**Exercise task**: Quote every line of text in the items below word for word, leaving out the pictures.

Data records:
------------

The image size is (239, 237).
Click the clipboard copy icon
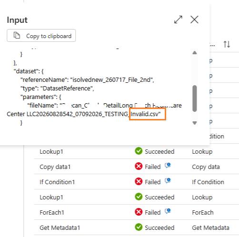coord(17,35)
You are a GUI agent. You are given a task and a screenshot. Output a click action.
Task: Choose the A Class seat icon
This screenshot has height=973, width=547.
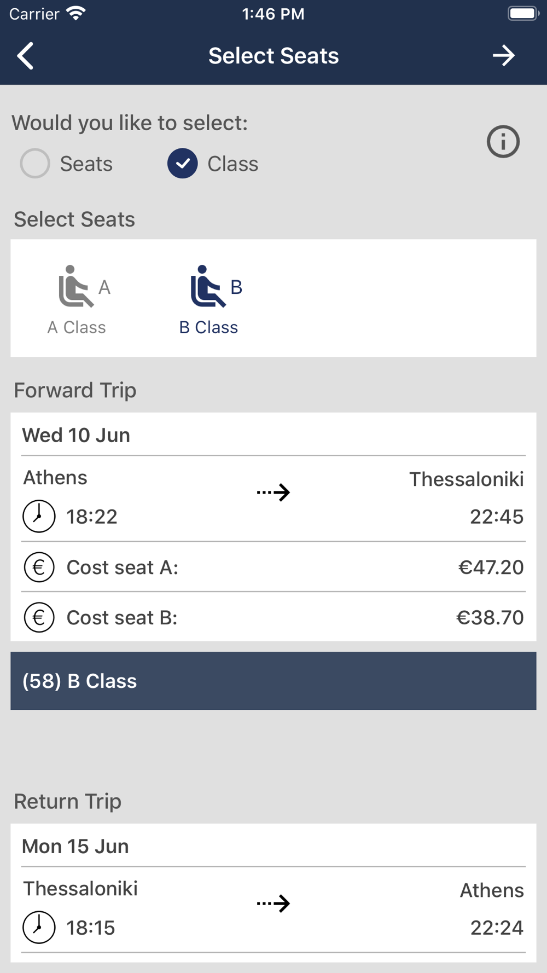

------------

**In response**:
The image size is (239, 237).
Click the clipboard copy icon
coord(17,35)
You are a GUI agent. You are given a task and a screenshot. Output a click action.
Task: Choose the A Class seat icon
This screenshot has height=973, width=547.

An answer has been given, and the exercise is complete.